For many years, words by Viktor Frankl have inspired me. In his book, Man’s Search for Meaning wrote, “We who lived in concentration camps can remember the men who walked through the huts comforting others, giving away their last piece of bread. They may have been few in number, but offer sufficient proof that everything can be taken away from a man but one thing: the last of the human freedoms to choose one’s attitude in any given set of circumstances, to choose one’s own way.”

It is crucial to understand, from a spiritual perspective, that the pain and suffering with which we work is no less substantial, or less real or difficult than those others face. The constrictions of the heart and mind cannot be measured like so many pounds of pressure; they are energies we learn to feel, harness and guide us back to true nature. Funny, the quest to reconnect with true nature is often lost in ordinary life. To be wrapped up in the mundane causes us to forget the big picture.

Buddha teaches that true nature is obscured by veils of wanting, fear, and delusion (or ignorance). He urges us to look at nature of our mind systematically and observe how these three mind-states condition what we think and value, and how we behave. He teaches that to identify with these mind-states causes suffering.
If we are not our thoughts, then what is our true nature, how do we find it, and how do we live so that it may flourish?

Well, the true nature of love is not based on ego strategy, but on the sheer openness of one heart to another. This is the kind of heart-opening that provides us with courage to face what arises.

Buddha also echoes our true nature is emptiness- a lack of a permanent Self- and when this true nature is realized, the divine states of the Brahma-viharas – loving-kindness, compassion, empathetic joy, and equanimity- emerge.

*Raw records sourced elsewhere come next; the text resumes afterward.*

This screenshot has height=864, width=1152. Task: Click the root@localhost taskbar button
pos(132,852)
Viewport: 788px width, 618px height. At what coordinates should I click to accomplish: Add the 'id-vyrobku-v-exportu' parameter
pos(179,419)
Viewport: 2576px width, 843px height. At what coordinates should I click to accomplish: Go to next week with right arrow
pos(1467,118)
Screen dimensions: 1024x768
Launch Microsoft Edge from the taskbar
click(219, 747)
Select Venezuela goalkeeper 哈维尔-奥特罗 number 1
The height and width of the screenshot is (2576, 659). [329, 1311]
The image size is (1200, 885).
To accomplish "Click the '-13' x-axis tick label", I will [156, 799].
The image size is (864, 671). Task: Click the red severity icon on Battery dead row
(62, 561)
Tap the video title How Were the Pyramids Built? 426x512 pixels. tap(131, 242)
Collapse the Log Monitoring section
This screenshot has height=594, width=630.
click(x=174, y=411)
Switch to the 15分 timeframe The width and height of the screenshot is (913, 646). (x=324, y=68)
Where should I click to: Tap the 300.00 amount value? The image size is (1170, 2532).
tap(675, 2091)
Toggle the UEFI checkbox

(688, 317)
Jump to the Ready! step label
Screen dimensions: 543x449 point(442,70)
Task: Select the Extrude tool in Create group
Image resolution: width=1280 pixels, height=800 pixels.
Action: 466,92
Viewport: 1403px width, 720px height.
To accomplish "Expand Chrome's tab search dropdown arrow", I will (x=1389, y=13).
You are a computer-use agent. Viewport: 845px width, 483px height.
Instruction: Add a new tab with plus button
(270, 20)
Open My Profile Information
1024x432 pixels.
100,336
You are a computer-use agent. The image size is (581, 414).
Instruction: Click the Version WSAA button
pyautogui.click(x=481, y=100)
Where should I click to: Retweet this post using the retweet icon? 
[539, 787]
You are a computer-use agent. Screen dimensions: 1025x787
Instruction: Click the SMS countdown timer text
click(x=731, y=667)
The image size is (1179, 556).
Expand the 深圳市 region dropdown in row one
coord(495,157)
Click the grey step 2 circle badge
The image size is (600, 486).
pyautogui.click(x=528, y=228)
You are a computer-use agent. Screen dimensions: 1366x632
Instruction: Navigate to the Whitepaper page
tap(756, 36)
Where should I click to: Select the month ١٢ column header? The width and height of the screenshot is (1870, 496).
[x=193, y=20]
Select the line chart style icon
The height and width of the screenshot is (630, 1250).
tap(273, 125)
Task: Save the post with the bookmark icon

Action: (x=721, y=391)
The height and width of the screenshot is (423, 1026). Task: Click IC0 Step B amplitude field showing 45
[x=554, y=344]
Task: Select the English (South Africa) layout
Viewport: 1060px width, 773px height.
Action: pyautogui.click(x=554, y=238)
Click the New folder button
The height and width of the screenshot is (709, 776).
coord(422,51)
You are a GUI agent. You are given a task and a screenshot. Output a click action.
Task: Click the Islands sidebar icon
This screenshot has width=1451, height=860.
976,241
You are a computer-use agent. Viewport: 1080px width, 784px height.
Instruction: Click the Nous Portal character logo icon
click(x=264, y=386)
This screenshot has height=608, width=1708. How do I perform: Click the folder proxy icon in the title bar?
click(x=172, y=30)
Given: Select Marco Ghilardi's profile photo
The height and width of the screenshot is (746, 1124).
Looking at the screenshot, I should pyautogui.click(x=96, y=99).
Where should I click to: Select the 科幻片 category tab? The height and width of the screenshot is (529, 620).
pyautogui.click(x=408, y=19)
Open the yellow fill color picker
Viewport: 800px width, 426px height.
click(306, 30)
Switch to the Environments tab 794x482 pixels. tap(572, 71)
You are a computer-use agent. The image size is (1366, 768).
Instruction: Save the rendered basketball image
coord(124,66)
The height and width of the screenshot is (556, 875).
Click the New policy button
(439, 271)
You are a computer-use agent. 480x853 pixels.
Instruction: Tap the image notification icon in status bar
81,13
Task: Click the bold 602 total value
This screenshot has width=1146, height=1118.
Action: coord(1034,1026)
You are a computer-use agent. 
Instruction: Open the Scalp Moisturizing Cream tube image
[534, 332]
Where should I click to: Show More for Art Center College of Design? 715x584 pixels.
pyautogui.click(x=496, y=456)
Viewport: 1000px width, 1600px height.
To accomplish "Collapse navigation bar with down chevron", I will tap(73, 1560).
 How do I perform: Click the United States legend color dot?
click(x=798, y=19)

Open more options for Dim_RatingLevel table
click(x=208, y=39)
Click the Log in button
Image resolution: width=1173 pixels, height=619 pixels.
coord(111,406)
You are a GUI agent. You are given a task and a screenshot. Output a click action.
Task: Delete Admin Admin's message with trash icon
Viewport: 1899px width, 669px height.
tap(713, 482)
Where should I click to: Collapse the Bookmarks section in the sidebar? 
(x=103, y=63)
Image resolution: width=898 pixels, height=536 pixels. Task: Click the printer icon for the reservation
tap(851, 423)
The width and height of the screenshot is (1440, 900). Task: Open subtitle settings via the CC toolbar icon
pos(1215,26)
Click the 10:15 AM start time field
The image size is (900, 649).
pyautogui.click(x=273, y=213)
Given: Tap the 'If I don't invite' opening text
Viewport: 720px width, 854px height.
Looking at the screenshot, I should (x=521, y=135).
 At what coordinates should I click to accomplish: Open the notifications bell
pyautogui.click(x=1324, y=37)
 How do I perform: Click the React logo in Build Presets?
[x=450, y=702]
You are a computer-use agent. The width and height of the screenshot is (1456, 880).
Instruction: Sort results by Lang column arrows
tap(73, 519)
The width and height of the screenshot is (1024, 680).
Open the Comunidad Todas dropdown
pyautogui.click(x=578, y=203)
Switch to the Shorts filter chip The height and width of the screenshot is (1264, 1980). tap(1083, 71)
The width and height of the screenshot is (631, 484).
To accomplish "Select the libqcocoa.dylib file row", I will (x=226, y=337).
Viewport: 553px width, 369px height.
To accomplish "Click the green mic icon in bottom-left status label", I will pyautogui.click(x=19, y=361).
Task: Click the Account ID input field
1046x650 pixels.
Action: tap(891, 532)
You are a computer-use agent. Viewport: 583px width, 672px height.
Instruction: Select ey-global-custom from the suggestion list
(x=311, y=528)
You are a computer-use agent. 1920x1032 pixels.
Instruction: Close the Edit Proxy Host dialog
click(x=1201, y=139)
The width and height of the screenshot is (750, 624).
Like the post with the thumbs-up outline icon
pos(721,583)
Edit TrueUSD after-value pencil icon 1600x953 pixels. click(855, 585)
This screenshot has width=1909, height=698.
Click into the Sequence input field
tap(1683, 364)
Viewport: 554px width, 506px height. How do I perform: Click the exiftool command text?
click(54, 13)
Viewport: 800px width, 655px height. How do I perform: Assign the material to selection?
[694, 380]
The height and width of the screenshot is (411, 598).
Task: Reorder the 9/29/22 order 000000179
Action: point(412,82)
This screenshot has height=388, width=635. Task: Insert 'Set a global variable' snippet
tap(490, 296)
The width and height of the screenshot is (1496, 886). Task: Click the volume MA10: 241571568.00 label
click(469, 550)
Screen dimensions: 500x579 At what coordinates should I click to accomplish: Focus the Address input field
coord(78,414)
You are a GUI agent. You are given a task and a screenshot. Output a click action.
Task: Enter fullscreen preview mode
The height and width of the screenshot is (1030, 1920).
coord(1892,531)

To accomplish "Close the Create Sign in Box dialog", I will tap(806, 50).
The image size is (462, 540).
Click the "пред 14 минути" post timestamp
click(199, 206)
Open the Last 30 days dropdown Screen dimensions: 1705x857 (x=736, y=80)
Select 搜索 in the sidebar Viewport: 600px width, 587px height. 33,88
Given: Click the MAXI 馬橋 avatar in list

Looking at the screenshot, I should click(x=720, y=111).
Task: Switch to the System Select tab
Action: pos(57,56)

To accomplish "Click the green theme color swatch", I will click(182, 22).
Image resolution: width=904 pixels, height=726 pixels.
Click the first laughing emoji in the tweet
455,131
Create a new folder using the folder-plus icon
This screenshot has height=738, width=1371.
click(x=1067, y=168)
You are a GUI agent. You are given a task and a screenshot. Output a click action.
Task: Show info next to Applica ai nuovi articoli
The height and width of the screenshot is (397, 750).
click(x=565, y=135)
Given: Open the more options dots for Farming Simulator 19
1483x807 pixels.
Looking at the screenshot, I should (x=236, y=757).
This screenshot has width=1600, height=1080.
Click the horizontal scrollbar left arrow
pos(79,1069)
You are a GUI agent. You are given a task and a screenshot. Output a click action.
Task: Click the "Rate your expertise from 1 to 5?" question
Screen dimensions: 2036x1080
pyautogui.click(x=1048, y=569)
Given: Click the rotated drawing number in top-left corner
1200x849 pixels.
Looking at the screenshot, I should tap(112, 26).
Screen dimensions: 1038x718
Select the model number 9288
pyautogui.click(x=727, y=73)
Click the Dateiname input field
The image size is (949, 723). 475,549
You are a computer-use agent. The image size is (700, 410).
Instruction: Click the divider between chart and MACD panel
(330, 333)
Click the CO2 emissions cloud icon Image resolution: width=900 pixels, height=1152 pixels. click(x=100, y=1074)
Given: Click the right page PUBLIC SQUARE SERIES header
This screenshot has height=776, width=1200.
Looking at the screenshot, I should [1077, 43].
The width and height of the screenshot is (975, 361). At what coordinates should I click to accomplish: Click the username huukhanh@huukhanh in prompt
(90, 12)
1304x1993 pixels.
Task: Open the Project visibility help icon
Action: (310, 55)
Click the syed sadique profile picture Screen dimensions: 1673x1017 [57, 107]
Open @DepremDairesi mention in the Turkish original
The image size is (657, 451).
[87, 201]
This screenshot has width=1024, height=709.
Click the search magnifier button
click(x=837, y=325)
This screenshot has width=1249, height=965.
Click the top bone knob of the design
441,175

There is also a state of mind and heart known as bodhichitta that leads one to completely dedicate oneself to the liberation of all beings from suffering. In the teachings of the great yoga masters, our true nature is Brahman, the universal soul, of which the individual soul is simply a part. When this is realized there is satchidananda, the awareness of bliss, from the knowing that pure awareness is our ultimate nature.

At some stage, it dawns, feelings of true nature are real. What Buddha describes are actual states of mind- body that can be physically and emotionally felt as profound consciousness shifts. For some people, these changes in consciousness have a strong physical component or a marked shift in perception. Some of us experience dramatically altered states of being. Others know subtle shifts in clarity, emotional centeredness, spontaneous acts of kindness. Every moment the body and mind experience true nature may feel transcendent, and manifestation simply occurs without effort. To know a “soft heart” is to act with selfless compassion. This is dwelling in the divine aspect of true nature. The new normal can feel like a transcendent moment.